Cochran: Ok, you brought up Jenn. What were you feeling once you saw Jenn play the idol? Did you at that point suspect you might be going home, or did you feel relatively safe all the way up until your name was finally revealed?
Kelly: Well, the rumor around camp was that Jenn was coming after me. But I didn’t feel like I had to worry because I had all my Blue Collars. And since we never found an idol, we thought maybe the twist for Survivor Season 30 was to not have any idols. I think Jenn even mentioned that an idol got voted off with Nina or something. And since it was three of them against seven of us, I didn’t feel like I had to worry about it. So when I saw her pull out that idol, I could feel my heart drop, like “This is not happening right now.”
Cochran: And what was the idol situation with the Blue Collars? Were there any attempts by the Blue Collars to find the idol, or was it just not a priority?
Kelly: We were out there the first couple of days and we did look for it, and all agreed that if someone found it, we’d tell everyone. But after two or three days of scouring the whole place — it was like a needle in a haystack — it stopped being a priority, and eventually we just figured there was nothing out there… until Jenn played her idol.

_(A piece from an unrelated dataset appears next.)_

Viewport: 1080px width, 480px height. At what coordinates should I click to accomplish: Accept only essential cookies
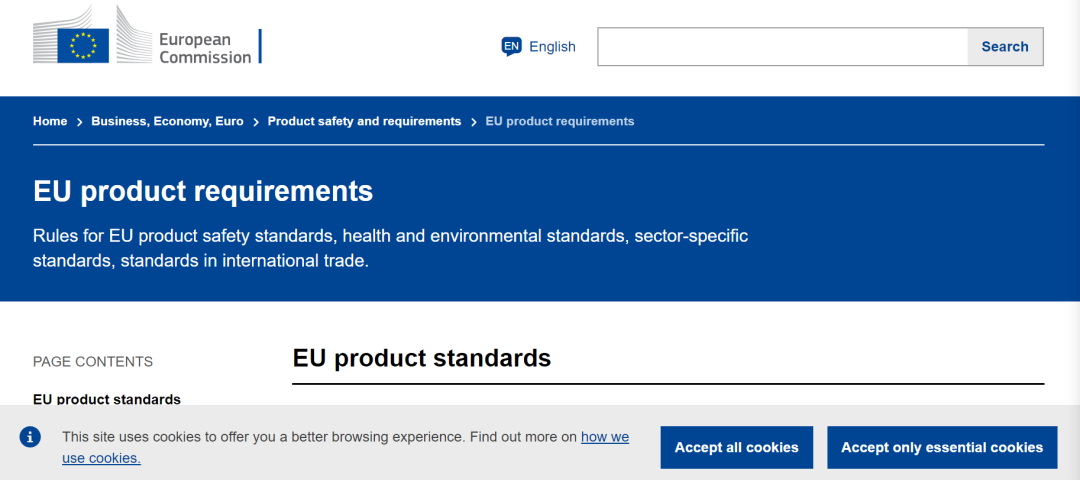(x=942, y=447)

And so, you’ll see, people will probably realize the Blue Collar idol is still hidden out there.
Cochran: So it’s clear you were fully Blue Collar strong out there on the island. But let’s say you could’ve worked with some of the people from the other tribes — who would’ve been your ideal non-Blue Collar allies?
Kelly: My alliance definitely would’ve been with Carolyn, Will… Tyler’s great — I didn’t get a chance to play with Tyler for very long — but Carolyn and Tyler had a strong alliance together out there, and she would tell me that she was with him. So if I wasn’t with Blue Collar, I definitely would’ve gone with Carolyn, Tyler, and maybe brought Will in.
Cochran: We saw you struggle with the memory challenge. We saw your bloody forehead. We saw Shirin’s eagerness to pee on Dan’s foot. But what do you wish we could’ve gotten to see from your time on Survivor?
Kelly: You saw a lot of drama with the Blue Collars, but we had a lot of fun, too. We’d go swimming in the ocean and have a lot of laughs. You didn’t get to see Dan stepping into a pot of food that we just cooked, and all of us being like “Dan! You bubblehead! You just ruined our whole meal!” I wish you could’ve seen when we made our shelter; the first night, it completely broke and all of rolled down into the middle of it. They should do a Blue Collar blooper reel.